Gone are the days when she would participate in community life by going for social events, church fellowships or just hanging out with friends her age, a time when all Meitei, Naga and Kuki-Zo ethnic groups in the small but diverse state of Manipur—26th by size of 28 Indian states—lived in relative harmony.
“I’m not comfortable to be around people who know me from before,” she told Article 14. “I would rather be with people who don’t.”
N said she felt alone, as she fought the triple trauma of gang rape, being paraded naked by a marauding mob of hundreds of men from the state’s Meitei community—made public two months later in a viral video—and seeing her father and brother hacked to death.
Elections unfolded in Manipur (polling was on 19 and 26 April) despite continuing conflict, with more than 200 dead and 70,000 displaced, and a chief minister persisting with sectarian remarks.

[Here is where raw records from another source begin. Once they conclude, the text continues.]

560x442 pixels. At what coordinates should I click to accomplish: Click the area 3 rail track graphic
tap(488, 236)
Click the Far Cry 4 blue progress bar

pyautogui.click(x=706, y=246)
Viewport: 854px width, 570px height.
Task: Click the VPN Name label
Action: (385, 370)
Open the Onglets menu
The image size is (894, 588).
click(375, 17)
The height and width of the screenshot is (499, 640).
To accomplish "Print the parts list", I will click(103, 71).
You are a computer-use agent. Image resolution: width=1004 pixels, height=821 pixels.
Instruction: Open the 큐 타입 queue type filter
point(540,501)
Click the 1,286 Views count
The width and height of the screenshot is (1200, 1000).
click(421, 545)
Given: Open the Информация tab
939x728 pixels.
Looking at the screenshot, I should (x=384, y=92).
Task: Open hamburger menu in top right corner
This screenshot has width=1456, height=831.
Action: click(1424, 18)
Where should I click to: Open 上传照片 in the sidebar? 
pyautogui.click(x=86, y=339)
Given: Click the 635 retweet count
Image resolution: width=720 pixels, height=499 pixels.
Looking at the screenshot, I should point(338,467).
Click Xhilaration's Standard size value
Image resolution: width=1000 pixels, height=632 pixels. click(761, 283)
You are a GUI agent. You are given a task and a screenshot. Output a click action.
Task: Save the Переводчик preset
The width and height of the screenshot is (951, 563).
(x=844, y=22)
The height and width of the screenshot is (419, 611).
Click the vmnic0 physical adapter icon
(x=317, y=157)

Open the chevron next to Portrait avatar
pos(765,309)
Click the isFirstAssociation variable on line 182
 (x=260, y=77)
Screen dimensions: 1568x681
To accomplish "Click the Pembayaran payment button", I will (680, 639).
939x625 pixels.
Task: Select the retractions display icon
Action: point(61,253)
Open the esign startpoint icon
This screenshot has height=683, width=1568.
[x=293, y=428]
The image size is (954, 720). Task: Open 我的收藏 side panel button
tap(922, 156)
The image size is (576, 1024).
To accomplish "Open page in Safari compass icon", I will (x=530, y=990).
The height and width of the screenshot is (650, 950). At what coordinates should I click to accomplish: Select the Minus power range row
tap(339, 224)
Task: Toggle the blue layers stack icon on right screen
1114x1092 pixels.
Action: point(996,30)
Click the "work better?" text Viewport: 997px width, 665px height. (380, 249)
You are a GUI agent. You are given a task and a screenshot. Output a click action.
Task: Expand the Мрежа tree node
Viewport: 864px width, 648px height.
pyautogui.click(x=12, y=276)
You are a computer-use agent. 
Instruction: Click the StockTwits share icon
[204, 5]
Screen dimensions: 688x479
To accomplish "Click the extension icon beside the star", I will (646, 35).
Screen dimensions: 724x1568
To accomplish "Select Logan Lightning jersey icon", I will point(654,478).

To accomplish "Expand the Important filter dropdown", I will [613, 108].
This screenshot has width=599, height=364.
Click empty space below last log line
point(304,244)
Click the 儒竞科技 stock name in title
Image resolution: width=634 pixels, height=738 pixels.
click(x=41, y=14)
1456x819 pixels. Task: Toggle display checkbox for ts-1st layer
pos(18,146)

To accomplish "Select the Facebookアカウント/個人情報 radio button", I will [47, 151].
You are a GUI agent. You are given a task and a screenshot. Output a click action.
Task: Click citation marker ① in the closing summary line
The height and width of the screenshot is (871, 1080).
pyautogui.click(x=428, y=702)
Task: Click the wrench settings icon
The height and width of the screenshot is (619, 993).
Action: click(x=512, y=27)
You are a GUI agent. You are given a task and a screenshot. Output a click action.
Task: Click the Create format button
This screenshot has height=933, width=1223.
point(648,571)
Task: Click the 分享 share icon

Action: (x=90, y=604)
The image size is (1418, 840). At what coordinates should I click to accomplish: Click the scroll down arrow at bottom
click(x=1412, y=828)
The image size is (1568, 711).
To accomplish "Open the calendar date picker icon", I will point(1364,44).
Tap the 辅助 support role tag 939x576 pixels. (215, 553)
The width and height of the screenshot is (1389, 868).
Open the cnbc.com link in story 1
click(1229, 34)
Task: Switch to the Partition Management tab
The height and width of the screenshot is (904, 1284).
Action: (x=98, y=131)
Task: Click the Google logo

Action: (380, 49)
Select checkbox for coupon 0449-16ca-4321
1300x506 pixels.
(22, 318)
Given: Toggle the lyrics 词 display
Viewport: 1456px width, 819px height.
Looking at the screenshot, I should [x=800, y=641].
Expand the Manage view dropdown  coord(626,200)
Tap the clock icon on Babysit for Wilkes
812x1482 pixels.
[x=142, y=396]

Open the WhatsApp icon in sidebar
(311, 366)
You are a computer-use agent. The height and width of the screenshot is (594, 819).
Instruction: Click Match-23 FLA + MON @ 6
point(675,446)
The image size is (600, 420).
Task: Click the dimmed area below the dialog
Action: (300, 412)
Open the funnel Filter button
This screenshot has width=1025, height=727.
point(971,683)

The latest violence includes two dead in murders and mutilations on 14 April, the killing of two paramilitary personnel by unidentified armed groups on 28 April, and a Kuki-Zo “village volunteer” killed in a gunfight the next day.
There is little closure for thousands.
The story of N, her murdered brother and father and the two women gangraped with her is particularly important because a police chargesheet, accessed by Article 14, revealed the the complicity of the police, the extent of the breakdown of the State, and its inability to deliver justice, despite the involvement of the Supreme Court and the Central Bureau Of Investigation (CBI).